*Passage shown:*
- - - - -
Risks Relating To The Basket Components

 

The Notes Are Subject To Risks Relating To Non-U.S. Securities Markets With Respect To The SX5E Index, The TPX Index And The UKX Index.

 

The equity securities composing the SX5E Index, the TPX Index and the UKX Index are issued by non-U.S. companies in non-U.S. securities markets. Investments in notes linked to the value of such non-U.S. equity securities involve risks associated with the securities markets in the home countries of the issuers of those non-U.S. equity securities, including risks of volatility in those markets, governmental intervention in those markets and cross shareholdings in companies in certain countries. Also, there is generally less publicly available information about companies in some of these jurisdictions than there is about U.S. companies that are subject to the reporting requirements of the SEC, and generally non-U.S. companies are subject to accounting, auditing and financial reporting standards and requirements and securities trading rules different from those applicable to U.S. reporting companies. The prices of securities in non-U.S. markets may be affected by political, economic, financial and social factors in those countries, or global regions, including changes in government, economic and fiscal policies and currency exchange laws.
- - - - -
*Source excerpt:*
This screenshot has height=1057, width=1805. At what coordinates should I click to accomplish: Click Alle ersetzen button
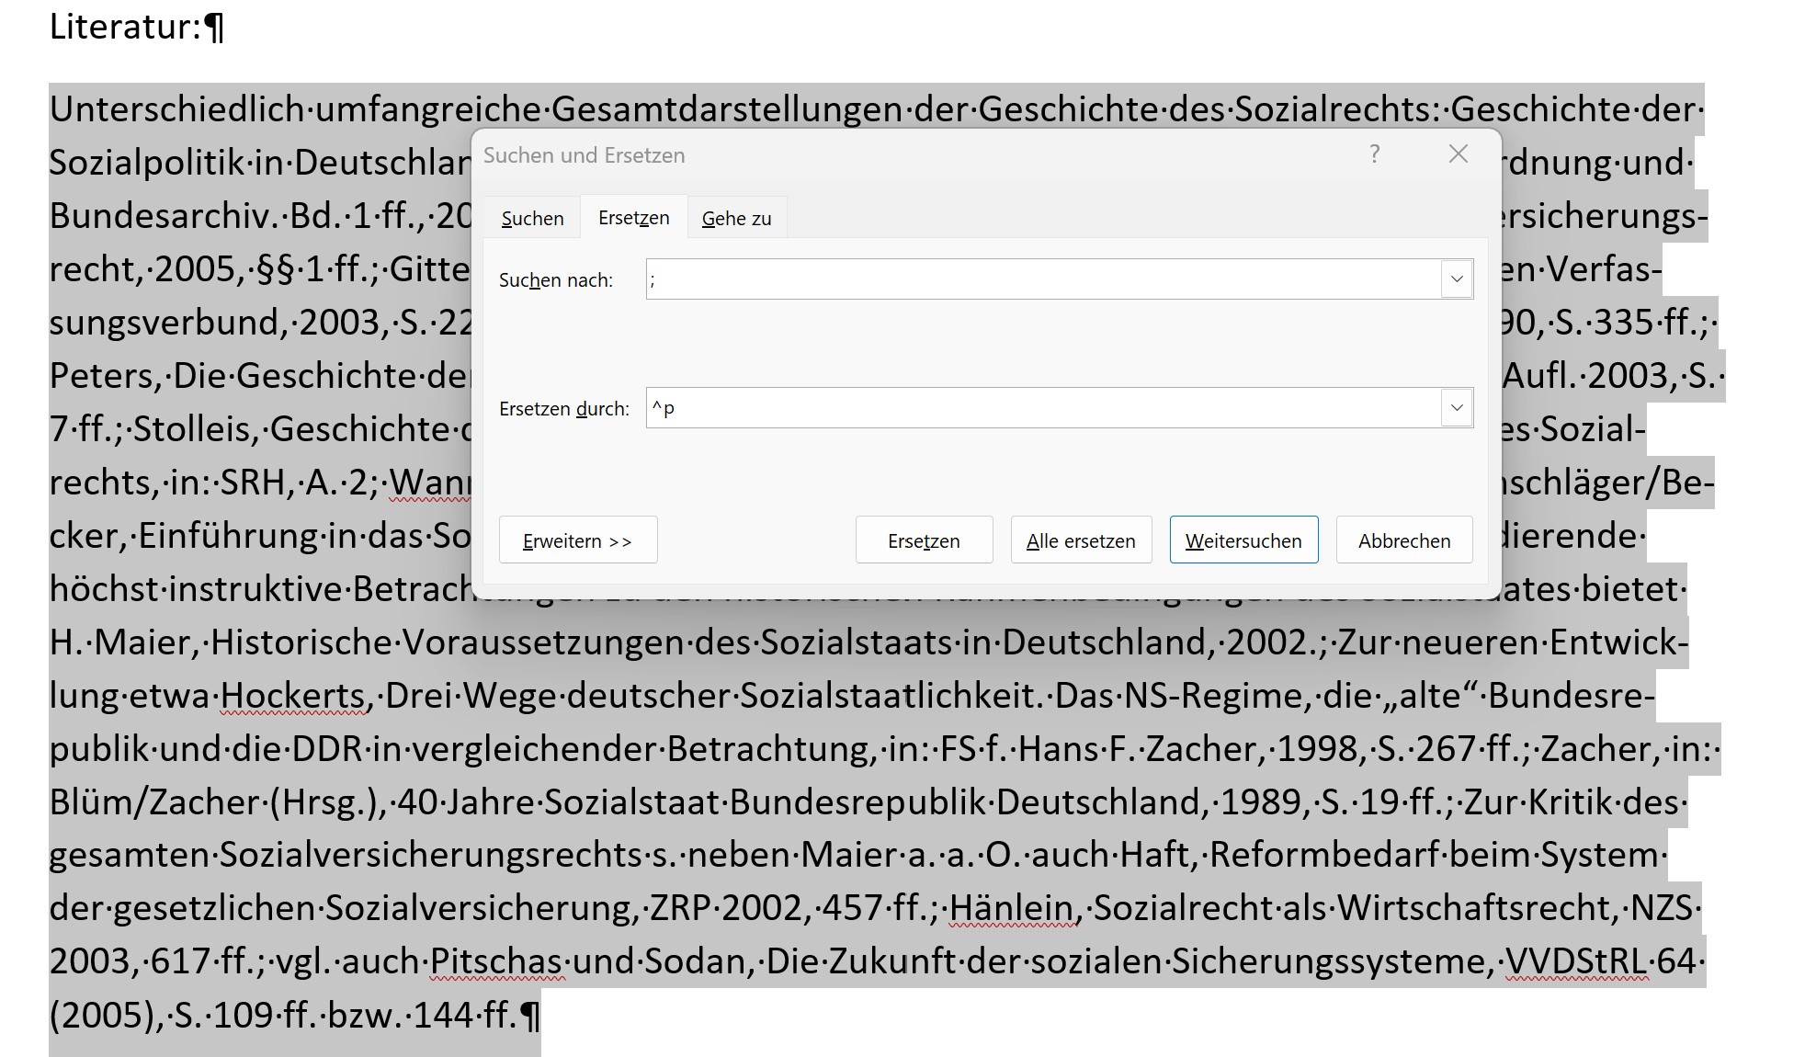(1081, 540)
- - - - -
*Set problem 1:* Which three indices does the passage on non-U.S. markets name?
*Set problem 2:* Return the wording of the passage on non-U.S. markets between "Risks Relating To The" and "The UKX Index.", inclusive.
The data plays no part in this work.

*Exercise solution 1:* The SX5E Index, the TPX Index and the UKX Index.

*Exercise solution 2:*
Risks Relating To The Basket Components

 

The Notes Are Subject To Risks Relating To Non-U.S. Securities Markets With Respect To The SX5E Index, The TPX Index And The UKX Index.